London, Sept.25 : The Democratic Party has been quietly deploying the full machinery of electioneering here, ranging from telephone canvassing to on-the-street campaigning by volunteers around the UK.
According to The Independent, dozens of wealthy ex-pat Americans are paying 10,000 dollars a head to attend an Obama fundraising lunch in Whitehall today.
Among those breaking bread will be actresses Gwyneth Paltrow and Kate Hudson, the former US presidential candidate Al Gore, the River Cafe chef Ruth Rogers and Joshua Berger, president of Warner Brothers UK.

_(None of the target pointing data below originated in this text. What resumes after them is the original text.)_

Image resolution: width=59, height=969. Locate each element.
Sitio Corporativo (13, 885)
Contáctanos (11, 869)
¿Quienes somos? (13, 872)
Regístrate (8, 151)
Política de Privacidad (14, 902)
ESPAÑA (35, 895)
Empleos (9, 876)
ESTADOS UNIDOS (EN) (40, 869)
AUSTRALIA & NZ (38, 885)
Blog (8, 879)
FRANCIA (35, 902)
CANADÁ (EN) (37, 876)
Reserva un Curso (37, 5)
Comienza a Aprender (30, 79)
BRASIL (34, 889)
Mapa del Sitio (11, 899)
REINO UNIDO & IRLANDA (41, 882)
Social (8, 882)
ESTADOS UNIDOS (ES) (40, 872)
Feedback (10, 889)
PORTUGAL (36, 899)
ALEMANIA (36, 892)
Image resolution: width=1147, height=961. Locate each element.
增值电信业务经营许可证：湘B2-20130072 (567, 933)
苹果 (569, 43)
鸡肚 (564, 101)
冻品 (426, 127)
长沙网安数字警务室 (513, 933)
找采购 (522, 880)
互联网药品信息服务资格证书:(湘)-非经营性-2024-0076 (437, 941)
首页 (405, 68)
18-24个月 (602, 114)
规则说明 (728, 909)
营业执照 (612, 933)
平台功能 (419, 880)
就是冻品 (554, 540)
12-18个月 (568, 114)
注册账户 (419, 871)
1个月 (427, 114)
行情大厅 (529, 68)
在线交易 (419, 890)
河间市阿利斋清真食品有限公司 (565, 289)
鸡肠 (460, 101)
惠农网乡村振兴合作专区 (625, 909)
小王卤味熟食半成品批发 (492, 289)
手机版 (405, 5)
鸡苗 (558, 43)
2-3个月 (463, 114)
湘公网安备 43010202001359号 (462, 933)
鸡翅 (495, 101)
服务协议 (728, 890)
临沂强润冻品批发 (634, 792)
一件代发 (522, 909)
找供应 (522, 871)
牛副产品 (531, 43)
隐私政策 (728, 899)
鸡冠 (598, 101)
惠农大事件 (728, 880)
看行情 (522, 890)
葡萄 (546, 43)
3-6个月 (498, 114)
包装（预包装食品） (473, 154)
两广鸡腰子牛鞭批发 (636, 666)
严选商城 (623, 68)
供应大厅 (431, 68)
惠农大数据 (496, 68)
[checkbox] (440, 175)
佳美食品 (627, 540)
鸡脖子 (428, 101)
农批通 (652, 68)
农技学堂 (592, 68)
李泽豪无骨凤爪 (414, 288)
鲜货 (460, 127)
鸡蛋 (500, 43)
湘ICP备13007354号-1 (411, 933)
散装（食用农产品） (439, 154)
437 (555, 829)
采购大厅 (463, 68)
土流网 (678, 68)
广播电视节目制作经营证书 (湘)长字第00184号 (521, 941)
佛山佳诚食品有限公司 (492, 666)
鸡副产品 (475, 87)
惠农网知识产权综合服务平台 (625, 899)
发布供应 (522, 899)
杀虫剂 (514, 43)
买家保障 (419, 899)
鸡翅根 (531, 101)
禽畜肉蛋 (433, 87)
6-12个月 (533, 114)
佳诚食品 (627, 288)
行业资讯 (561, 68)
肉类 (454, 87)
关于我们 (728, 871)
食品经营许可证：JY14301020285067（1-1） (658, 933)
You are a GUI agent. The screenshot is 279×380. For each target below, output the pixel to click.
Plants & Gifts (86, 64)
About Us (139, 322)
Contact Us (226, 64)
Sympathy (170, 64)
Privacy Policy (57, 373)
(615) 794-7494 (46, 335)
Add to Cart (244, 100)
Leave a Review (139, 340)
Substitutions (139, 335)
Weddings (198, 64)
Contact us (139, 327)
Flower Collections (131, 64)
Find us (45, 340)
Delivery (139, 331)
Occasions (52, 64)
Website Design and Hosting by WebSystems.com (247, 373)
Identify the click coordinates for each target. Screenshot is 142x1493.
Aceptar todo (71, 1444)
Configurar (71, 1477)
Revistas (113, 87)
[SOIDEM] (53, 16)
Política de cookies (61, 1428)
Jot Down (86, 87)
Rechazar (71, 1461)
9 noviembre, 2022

Rogers will hold a more intimate dinner at her home later tonight, where diners have been asked for "suggested contributions" of 2,500 dollars.An estimated 250,000 to 300,000 US citizens are resident in the UK, representing a sizeable chunk of the six million Americans living overseas.
They are entitled to vote by post in their home states.
And after just 537 votes in Florida handed victory to George Bush in the 2000 presidential contest, Obama's campaign is pulling out the stops to maximize the UK-based Democratic vote, with the prospect that the 4 November presidential poll could similarly produce another photo-finish.
A growing volunteer army of Democrats is handing out leaflets in towns and cities including Edinburgh, Brighton, Leeds, Cambridge and Oxford.
In London, teams of volunteers are seeking out Americans in busy shopping areas such as Oxford Street and High Street Kensington.
In addition, a substantial though unknown amount of money has been raised in the UK for Obama's campaign.
Elsewhere, volunteers have been working in shifts through the week in a phone-bank operation to contact as many potential supporters as possible.
The UK campaign for Obama's Republican rival John McCain has been lower profile, though no less dedicated.
McCain supporters say that while the Obama campaign can count on the votes of a large proportion of US students studying in Britain, US service personnel at overseas military bases are a natural constituency for the Republican presidential nominee, himself a war veteran.